## Required work
In every line of the records, look for "agent", then report how many lines have it and nothing else.
%%
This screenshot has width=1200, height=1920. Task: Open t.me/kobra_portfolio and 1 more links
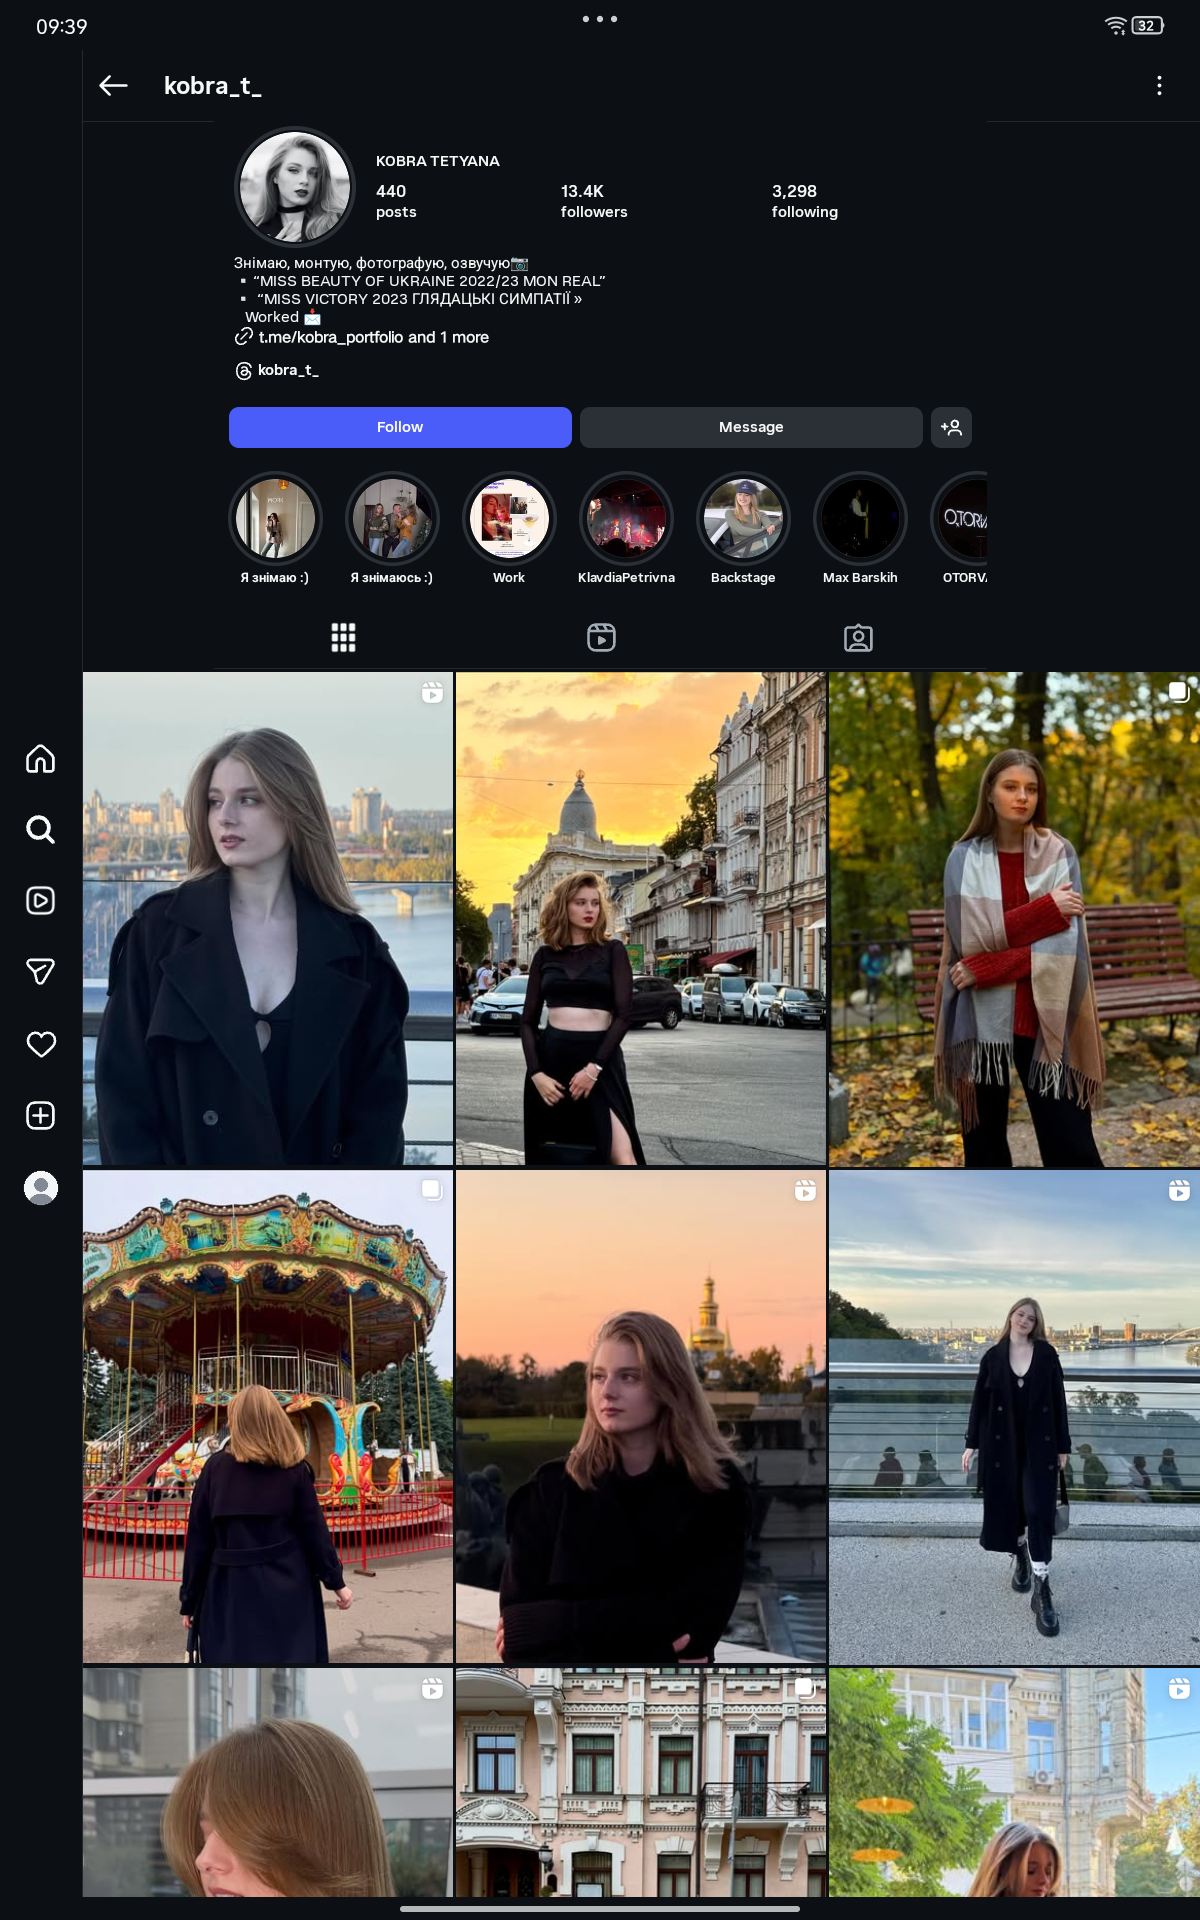click(372, 338)
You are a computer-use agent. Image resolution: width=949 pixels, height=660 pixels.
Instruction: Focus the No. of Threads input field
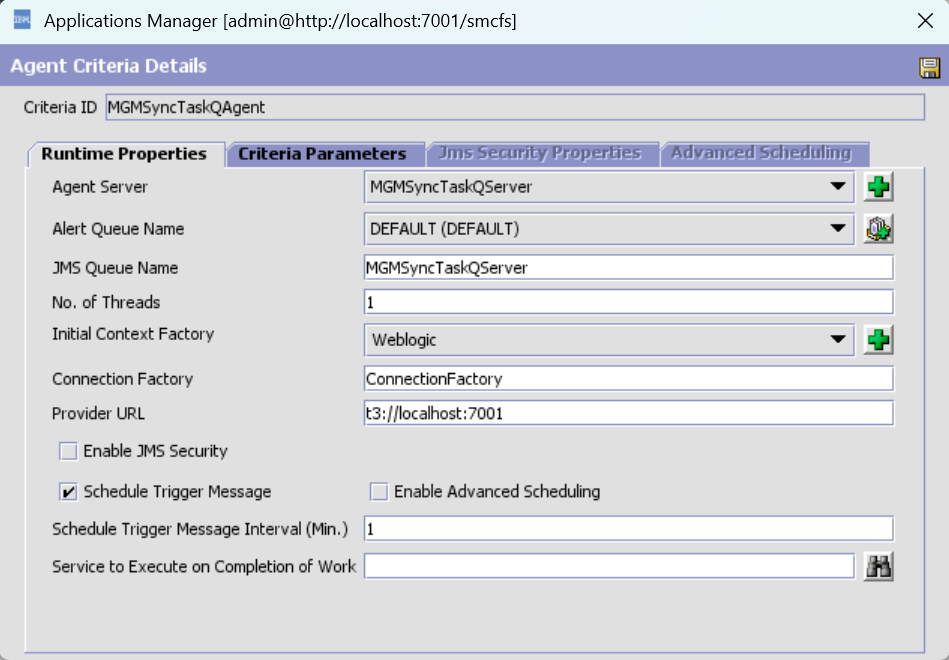pos(628,302)
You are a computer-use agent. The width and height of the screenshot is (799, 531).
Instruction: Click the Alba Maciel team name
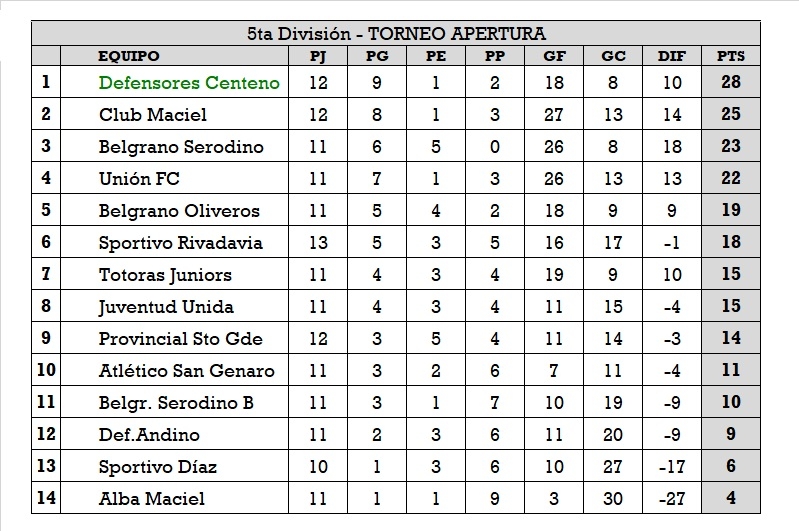pos(152,498)
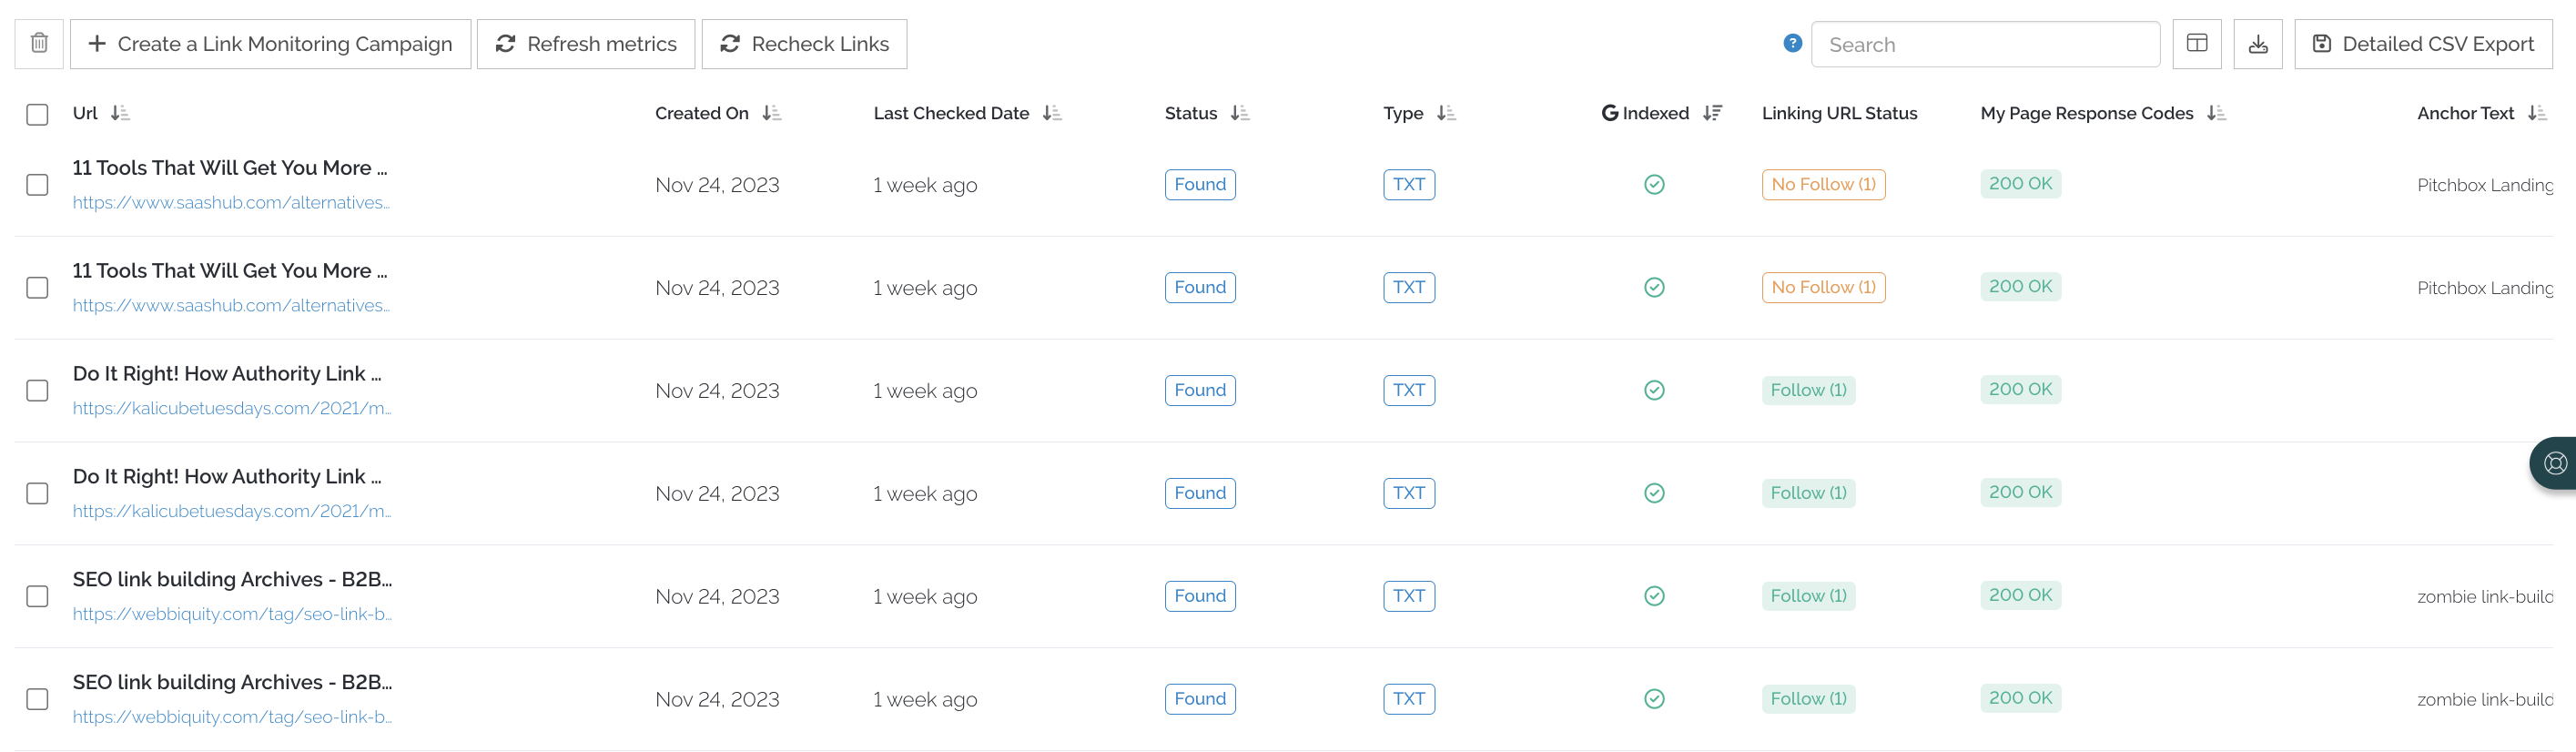Viewport: 2576px width, 752px height.
Task: Sort by the Url column sort icon
Action: tap(120, 114)
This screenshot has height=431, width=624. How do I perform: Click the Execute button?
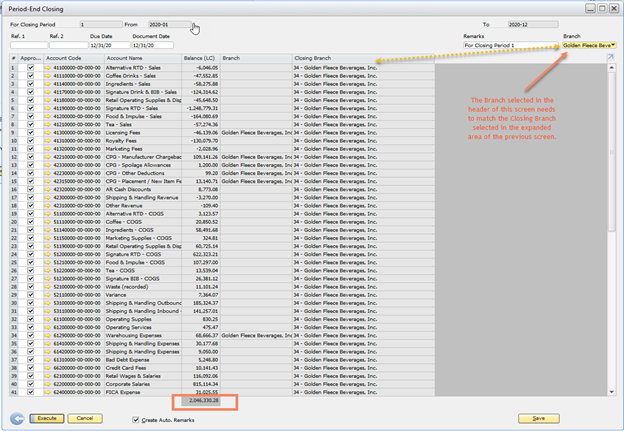tap(45, 418)
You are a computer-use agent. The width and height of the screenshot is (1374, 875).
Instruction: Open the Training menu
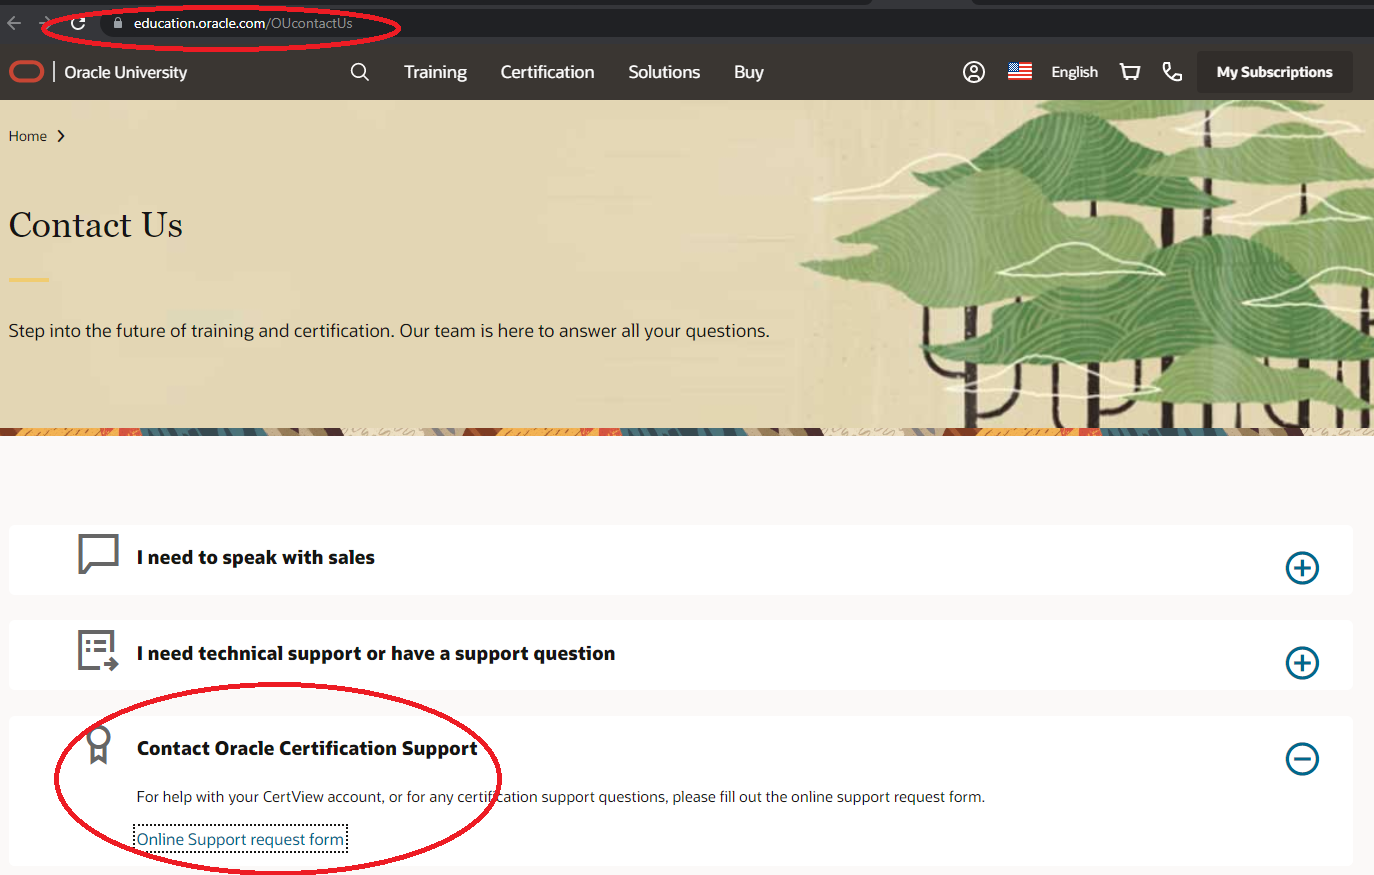435,72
%%
## Solution for this exercise
3